“Le tre del mattino” e la notte dell’anima non è più così buia
la prima (vera) chance tramutata da seconda, è la fortuna di non avere rimpianti, l’occasione di potersi guardare allo specchio e non temere il confronto con il proprio genitore. Di scoprire il proprio genitore.
È la differente percezione del tempo, lo scandire dei minuti come occasione di crescita, la possibilità di non cadere nella storica frase sbattuta in faccia a Paul Newman, alias Eddie Felson nel film Lo spaccone: “Puoi anche perdere se hai una scusa”.
E pagina dopo pagina terminano le scuse dei protagonisti dell’ultimo libro scritto da Gianrico Carofiglio, Le tre del mattino (edizioni Einaudi): il viaggio di un padre e un figlio, un parallelo tra due distinte e complementari personalità; uno smussare dei silenzi, delle paure, delle incomprensioni fisiologiche e reali; è la ricerca della matrice, non delle ragioni altrui, solo delle risposte, la coniugazione verbale di alcuni interrogativi sviluppati (spesso male) negli anni successivi al divorzio tra i genitori.

# Raccolta dati:
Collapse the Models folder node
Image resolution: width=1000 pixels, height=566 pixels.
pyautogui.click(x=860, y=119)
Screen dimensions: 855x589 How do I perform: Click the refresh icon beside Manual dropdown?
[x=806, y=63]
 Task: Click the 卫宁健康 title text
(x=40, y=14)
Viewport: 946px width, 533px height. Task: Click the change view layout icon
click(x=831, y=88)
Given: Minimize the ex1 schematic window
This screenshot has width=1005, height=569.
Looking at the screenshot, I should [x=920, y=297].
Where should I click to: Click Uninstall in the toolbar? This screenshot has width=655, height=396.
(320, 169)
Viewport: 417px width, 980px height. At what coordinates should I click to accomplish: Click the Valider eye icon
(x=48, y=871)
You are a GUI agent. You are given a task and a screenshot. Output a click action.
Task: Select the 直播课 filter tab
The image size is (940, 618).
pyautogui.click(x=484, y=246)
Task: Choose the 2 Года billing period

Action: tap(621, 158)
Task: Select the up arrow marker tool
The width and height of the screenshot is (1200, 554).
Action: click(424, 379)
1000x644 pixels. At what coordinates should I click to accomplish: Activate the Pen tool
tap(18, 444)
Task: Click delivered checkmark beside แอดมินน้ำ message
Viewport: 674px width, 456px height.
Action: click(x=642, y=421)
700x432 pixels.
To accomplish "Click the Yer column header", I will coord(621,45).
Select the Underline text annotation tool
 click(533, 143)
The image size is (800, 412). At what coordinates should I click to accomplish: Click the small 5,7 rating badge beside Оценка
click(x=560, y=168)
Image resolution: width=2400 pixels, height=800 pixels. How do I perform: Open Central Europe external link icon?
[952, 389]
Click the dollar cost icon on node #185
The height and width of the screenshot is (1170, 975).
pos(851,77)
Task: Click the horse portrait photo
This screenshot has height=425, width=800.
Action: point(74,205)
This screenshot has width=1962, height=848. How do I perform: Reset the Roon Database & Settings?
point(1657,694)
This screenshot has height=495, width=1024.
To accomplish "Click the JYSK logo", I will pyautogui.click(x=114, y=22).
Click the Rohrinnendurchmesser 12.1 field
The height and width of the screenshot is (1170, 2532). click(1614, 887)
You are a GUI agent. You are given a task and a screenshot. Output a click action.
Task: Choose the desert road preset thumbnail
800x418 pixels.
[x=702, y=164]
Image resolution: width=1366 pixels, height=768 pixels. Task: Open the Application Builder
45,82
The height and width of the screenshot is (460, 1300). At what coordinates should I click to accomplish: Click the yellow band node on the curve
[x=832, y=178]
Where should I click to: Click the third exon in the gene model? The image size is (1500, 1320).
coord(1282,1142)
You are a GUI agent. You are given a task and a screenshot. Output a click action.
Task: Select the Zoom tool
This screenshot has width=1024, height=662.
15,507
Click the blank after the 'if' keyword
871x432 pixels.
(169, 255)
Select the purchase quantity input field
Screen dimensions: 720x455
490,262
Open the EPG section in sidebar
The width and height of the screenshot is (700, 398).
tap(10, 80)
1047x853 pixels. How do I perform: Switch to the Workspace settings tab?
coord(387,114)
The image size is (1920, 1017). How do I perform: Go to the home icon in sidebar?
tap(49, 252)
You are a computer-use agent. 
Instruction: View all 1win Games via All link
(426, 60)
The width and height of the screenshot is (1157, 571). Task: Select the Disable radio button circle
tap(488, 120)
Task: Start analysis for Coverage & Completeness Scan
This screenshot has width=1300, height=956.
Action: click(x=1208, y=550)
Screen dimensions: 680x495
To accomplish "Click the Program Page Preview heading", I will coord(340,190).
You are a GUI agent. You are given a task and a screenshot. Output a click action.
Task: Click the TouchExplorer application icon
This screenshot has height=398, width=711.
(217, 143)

# Compito:
Trascrivi dal brano tutto il testo che va da “E pagina dopo” fino a “tra i genitori.”.

# Soluzione scritta:
E pagina dopo pagina terminano le scuse dei protagonisti dell’ultimo libro scritto da Gianrico Carofiglio, Le tre del mattino (edizioni Einaudi): il viaggio di un padre e un figlio, un parallelo tra due distinte e complementari personalità; uno smussare dei silenzi, delle paure, delle incomprensioni fisiologiche e reali; è la ricerca della matrice, non delle ragioni altrui, solo delle risposte, la coniugazione verbale di alcuni interrogativi sviluppati (spesso male) negli anni successivi al divorzio tra i genitori.